In the near future, by the year 1991, crime has become so rampant in the United States that all local police forces have been disbanded and replaced by private companies. These companies are collectively known as C.O.P.S., or Civilian Operated Police Incorporated. Wait, that’s not right. But that’s what the opening voiceover calls them. By the second scene in Future Force, from writer/director and b-movie auteur extraordinaire David A. Prior, viewers know that the last word in the COPS acronym is Systems, not Incorporated. We love a lack of attention to details like that here at Shitty Movie Sundays.
These new COPS aren’t like the old cops. For one thing, the American system of justice has been turned on its head. The accused are now presumed guilty, and are convicted before they are ever arrested, often without knowledge of their offenses.
COPS have peculiar uniforms, as well. Gone are the crisp khakis or dark blues of police. In are wild haircuts, tattoos, dog tags, denim, and kuttes bedecked with doodads and patches of mysterious meaning. It looks as if these COPS are descended aesthetically and ideologically from the Hells Angels that provided security at Altamont.

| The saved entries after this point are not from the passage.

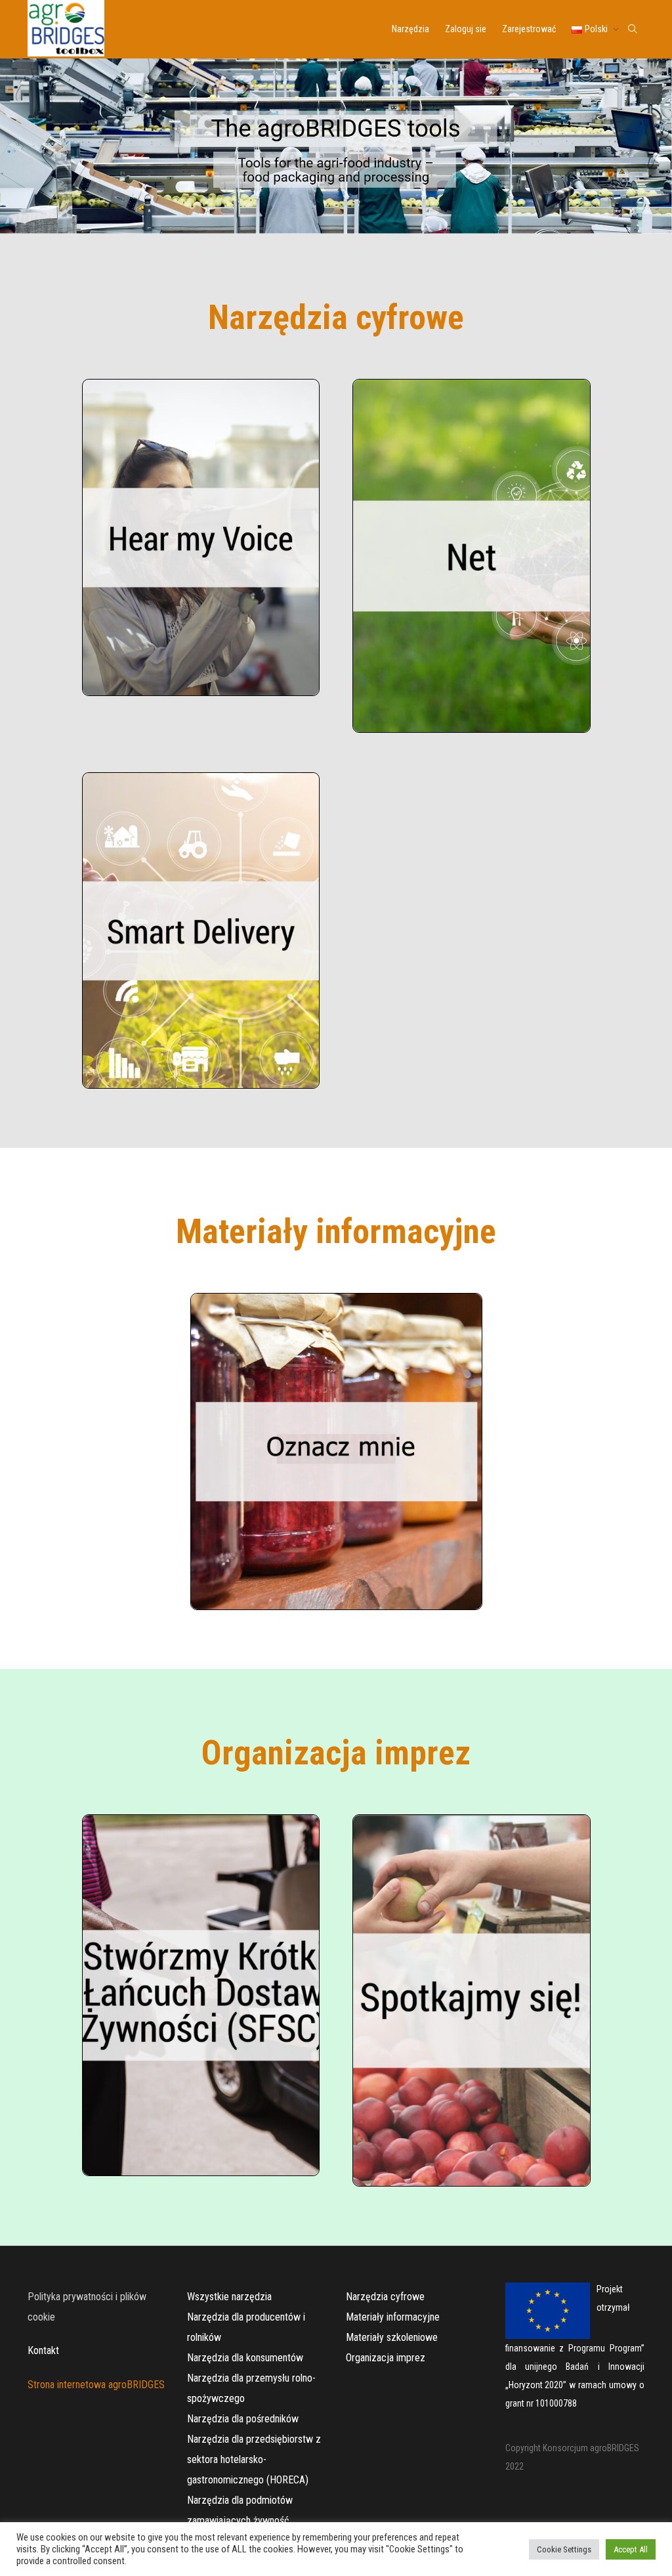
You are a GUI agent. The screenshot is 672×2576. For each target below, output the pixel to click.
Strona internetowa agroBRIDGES (96, 2384)
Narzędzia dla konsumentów (245, 2357)
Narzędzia (410, 29)
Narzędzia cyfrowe (385, 2296)
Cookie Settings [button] (564, 2549)
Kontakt (43, 2350)
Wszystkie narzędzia (229, 2296)
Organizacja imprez (385, 2357)
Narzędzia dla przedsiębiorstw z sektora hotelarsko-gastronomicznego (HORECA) (254, 2459)
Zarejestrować (529, 29)
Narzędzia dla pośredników (243, 2418)
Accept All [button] (631, 2549)
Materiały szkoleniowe (392, 2337)
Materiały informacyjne (393, 2317)
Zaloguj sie (465, 29)
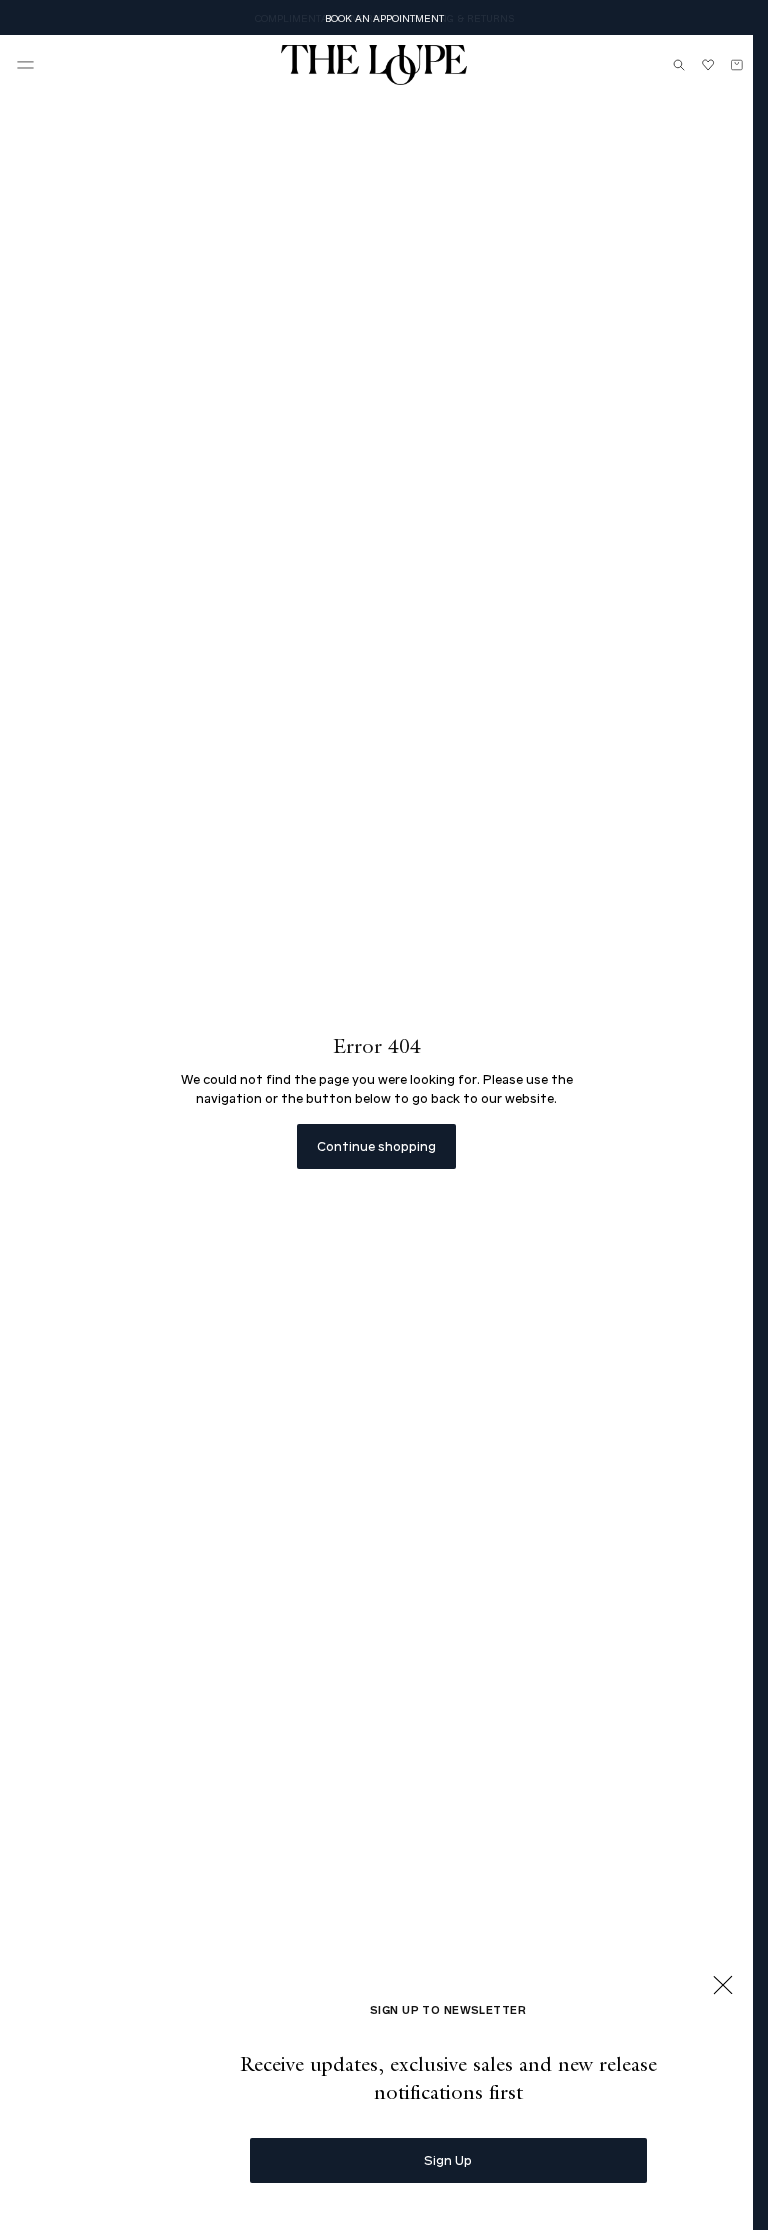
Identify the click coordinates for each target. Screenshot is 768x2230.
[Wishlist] (708, 65)
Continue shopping (376, 1145)
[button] (25, 65)
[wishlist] (708, 65)
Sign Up (448, 2159)
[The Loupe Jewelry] (374, 65)
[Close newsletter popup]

The toughest of them all is Tucker (David Carradine), a holdover from the old LAPD who is quick to pull the trigger, but who also adheres to the strict letter of the law, insofar as it exists in this dystopian future.
One day, a newly-hired local newscaster, Marion (Anna Rapagna), threatens to break a story about corruption in the highest levels of COPS, led by the ruthless Adams (William Zipp), and aided by legendary drive-in bad guy Robert Tessier as the thuggish Becker. They put her name at the top of the COPS bounty list, charged with and convicted of treason. The sentence, of course, is death. Because of a little inside baseball, Tucker gets notice of the bounty before everyone else. His strictness means he is unwilling to just kill a target who gave herself up willingly, while every other COP in the city wants to blast her for the quick bounty.
The remainder of the film is a cat and mouse game between Tucker and the other COPS, with occasional interference from Becker and Adams. Tucker fights off the other COPS in classic old west form, with a pair of badass revolvers. There are car chases, very slow fistfights, and, best of all, a techno glove that shoots lasers. That last one is enough of a deus ex machina that Prior uses it sparingly, but it’s always lurking, waiting in the back of Tucker’s Jeep.
Everything about this movie is low rent and glorious. The costumes look as if they cost about five and a half bucks to put together, and Tucker’s glove is only a touch more sophisticated than what Nintendo was selling at the time. Bullets fly in every action scene, but much of the time Carradine couldn’t be bothered to aim his pistols.
My favorite part of this flick, though, is the setting. Here we are in the future, somewhat, and Prior made no effort to hide contemporary Los Angeles. Life goes on as normal in the background, with traffic, trucks making deliveries, people walking the streets, etc. It breaks suspension of disbelief, but in a funny way.
Some more glorious shittiness. The story uses the old damsel-in-distress trope. Viewers know where this is going. After one particularly tense escape, Tucker and Marion won’t be able to keep their hands off of each other. Marion wakes up in the morning with the other side of the bed empty, as expected. But, that’s all we see. There was never an onscreen kiss, much less a sex scene. I don’t think I’ve ever seen an action flick that just glosses over the hero/damsel entanglement like that before. It’s weird, even if it does mean viewers don’t have to see a David Carradine sex scene.
Then there is Prior’s writing. Here’s a sample of Marion teasing the big story she’s going to break about Adams:
“Are we safer now? Or have we brought a reign of violence upon ourselves that may destruct[sic] our society and indeed everything we stand for in our democracy? The real question is, can we continue to condone the rising tide of unnecessary violence brought to us by our merely supposed protectors? This secretly made surveillance tape...might just bring some of this corruption to its knees.”
That’s fantastic. It’s undisciplined, unedited, and barely sensical. And that’s the film in a nutshell. Future Force is a silly movie, and it is totally endearing. A little more money in the budget would have been nice, because I’m sure Prior would have used it for more explosions and laser effects. As it is, Future Force is a fine addition to the Watchability Index. It takes over the #121 spot from Final Score.